I would like to think that I go through my life trying to be a good person. But let's face it, we're not all perfect, least of all me! I've done my share of not-so-proud things and unfortunately more often than not had a case of foot-in-mouth syndrome. If I have a few drinks under me, call me Trucker Mouth Lisa then.
And I sometimes think back to when I was little and did things without really thinking about them - you know, those in retrospect hide-my-face awful kind of things that you can only really do with any innocence when you're little. So consider this a psuedo-confession that I run down for you my "greatest hits" of shameful young behavior:
In elementary school, I made fun of a classmate who had a disability and had to wear braces on his legs. I rightfully ended up in detention for that - and still think about him sometimes to this day, because I'm healthy and he's not. And I may not have been the only bully he had encountered in his life.

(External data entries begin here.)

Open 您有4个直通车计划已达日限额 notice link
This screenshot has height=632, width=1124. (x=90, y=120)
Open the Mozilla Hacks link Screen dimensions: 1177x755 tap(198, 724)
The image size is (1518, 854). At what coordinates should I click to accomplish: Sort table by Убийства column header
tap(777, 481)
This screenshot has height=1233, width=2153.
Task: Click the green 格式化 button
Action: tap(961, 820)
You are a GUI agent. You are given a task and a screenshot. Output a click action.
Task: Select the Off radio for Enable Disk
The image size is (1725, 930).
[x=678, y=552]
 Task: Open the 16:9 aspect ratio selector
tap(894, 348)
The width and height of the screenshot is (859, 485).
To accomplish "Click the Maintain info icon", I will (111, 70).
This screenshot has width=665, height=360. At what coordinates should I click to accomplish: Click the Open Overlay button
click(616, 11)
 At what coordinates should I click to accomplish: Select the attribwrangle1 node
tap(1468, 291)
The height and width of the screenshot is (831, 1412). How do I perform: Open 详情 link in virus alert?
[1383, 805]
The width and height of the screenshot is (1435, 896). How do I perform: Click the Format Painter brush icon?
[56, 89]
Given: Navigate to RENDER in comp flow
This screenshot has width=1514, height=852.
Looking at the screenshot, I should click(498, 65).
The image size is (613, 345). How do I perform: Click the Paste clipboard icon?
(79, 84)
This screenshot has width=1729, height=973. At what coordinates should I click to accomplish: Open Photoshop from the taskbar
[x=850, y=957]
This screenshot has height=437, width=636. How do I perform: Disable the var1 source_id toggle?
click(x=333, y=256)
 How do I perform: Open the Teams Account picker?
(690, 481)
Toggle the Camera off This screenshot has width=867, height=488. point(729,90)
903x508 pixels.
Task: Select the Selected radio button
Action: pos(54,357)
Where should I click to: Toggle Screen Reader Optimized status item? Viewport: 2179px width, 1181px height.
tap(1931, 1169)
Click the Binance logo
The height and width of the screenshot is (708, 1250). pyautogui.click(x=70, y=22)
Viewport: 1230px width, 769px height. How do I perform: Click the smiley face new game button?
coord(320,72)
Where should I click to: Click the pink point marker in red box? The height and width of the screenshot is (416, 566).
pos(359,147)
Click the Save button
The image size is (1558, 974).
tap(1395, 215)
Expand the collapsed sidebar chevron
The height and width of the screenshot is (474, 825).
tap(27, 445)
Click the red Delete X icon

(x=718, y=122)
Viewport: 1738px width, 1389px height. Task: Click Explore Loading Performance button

In sixth grade, I stole money from my mom's purse - in order to buy New Kids on the Block magazines (which seemed so important at the time and sounds ri-donk-culous now!) She threw a fit at me and I remember standing by the front door crying with my shame. I still don't know why I didn't just ask my parents for the money, they would have so easily given it.
In junior high, my dog found a turtle in the backyard and was barking at it. So I picked it up and threw it onto someone's rooftop - my then-apparent super star throwing arm aside - I threw away a wee life!
When my parents finally got a computer and Internet connection for the home, I became one of those creepy online people and spent my time in online chat rooms, pretending to be someone I'm not. I know it stemmed from not being comfortable with myself at the time, but think of the people I may have led on! Egads, I am still cyber-embarassed over that!
And I'm sure the list probably goes on but my short-term memory may be blocking things out. Have you done or said anything in the past when you were young that you still feel bad about? Consider this a no-judgement confessions zone here, so please share!